Parole che segnano lo scostamento progressivo del livello di interesse dal mondo esterno a beneficio dell'interno più nascosto e segreto, poco importa che la speculazione ossessiva di questo interno riveli alla fine uno spazio vuoto e opprimente, per quanto indiscutibilmente posto sotto pressione. Parole che giustificano e che legittimano la scomparsa di qualsiasi livello di resistenza, parole che innestano nei circuiti individuali vere e proprie overdose di populismo che si rifletteranno in sconvolgimenti macro economici e a loro volta si ritorceranno nuovamente verso i singoli individui, devastandoli, annientandoli, privati come sono, ormai, di qualsiasi resistenza.

Già, la resistenza. La visione di Years and Years si confronta, si sovrappone, con quella, anch'essa recente, di L'armata degli eroi e mi spinge a riflettere sul significato di questa parola. Che meraviglia, l'opera di Melville: cinematograficamente impeccabile, nel suo bianco e nero abbacinante (edit; no, L'armata degli eroi non è in bianco e nero, devo averci sovrapposto un filtro), attori e personaggi giganteschi (Lino Ventura, Simone Signoret, Jean-Pierre Cassel, Paul Meurisse, Serge Reggiani). Ispirato fedelmente al romanzo di Joseph Kessel ma arricchito dall'esperienza "resistente" dello stesso Jean-Pierre Melville, L'armata degli eroi racconta l'opera antinazista della confraternita Notre-Dame.
Un lavoro incessante che si è protratto per tre anni, dal 1942 al 1944, costante e silenzioso, da cui il titolo originale - L'Armée des ombres - che sostituisce, all'altisonante "degli eroi" un più adatto "delle ombre". Un titolo perfetto per descrivere l'essenziale lavoro di sabotaggio e passaggio di informazioni agli inglesi compiuto dalla resistenza francese a valle dell'occupazione nazista, magnificamente rappresentata dalla scena di apertura del film con i soldati tedeschi che marciano su Parigi all'alba. Sullo sfondo, silenzioso, momentaneamente sospeso, l'Arc de triomphe. Simbolo di una resistenza, anch'essa silenziosa ma non per questo meno efficace, anzi disposta, pur di salvaguardare il progetto, pur di salvaguardare questo silenzio, a inghiottire una pillola di cianuro.
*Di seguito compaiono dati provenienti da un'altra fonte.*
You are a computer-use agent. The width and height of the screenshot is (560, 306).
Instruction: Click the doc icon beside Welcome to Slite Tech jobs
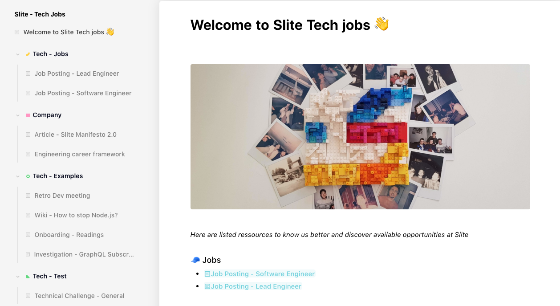tap(17, 32)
Tra l'eroico silenzio dei resistenti che combattevano nell'ombra nel film di Melville (1969) e il "I don't give a fuck" di Vivienne Rook in Years and Years (2019) ci sono giusti giusti 50 anni. E noi siamo qui, sulla soglia. Sulla soglia di quello scivolamento, sulla soglia di quel momento in cui i nostri politici stanno cominciando a dire, in sostanza, I don't give a fuck. E così facendo cercano esattamente di rompere la nostra singola, individuale, resistenza. Quella che ci lega a doppio filo all'ambiente, comunità, condominio, famiglia estesa al quale apparteniamo. Svuotandoci di senso, di connessioni con l'esterno, lasciandoci in balia dei nostri desideri primari, primitivi.

Siamo qui, sulla soglia e possiamo venire picchiati se portiamo una maglietta con scritto Cinema America. Possono impedirci di partecipare ad una manifestazione se ci presentiamo con una borsa di tela su cui c'è scritto "Fastidio" da una parte e "Te ne devi andare" dall'altra, possono farci togliere degli striscioni se ci sono scritte sopra frasi antigovernative.

Don't tell me words don't matter, diceva Obama.
Prima che qualcuno se ne esca con I don't give a fuck e ci faccia saltare la resistenza, io mi porto un po' avanti e dico "Fastidio".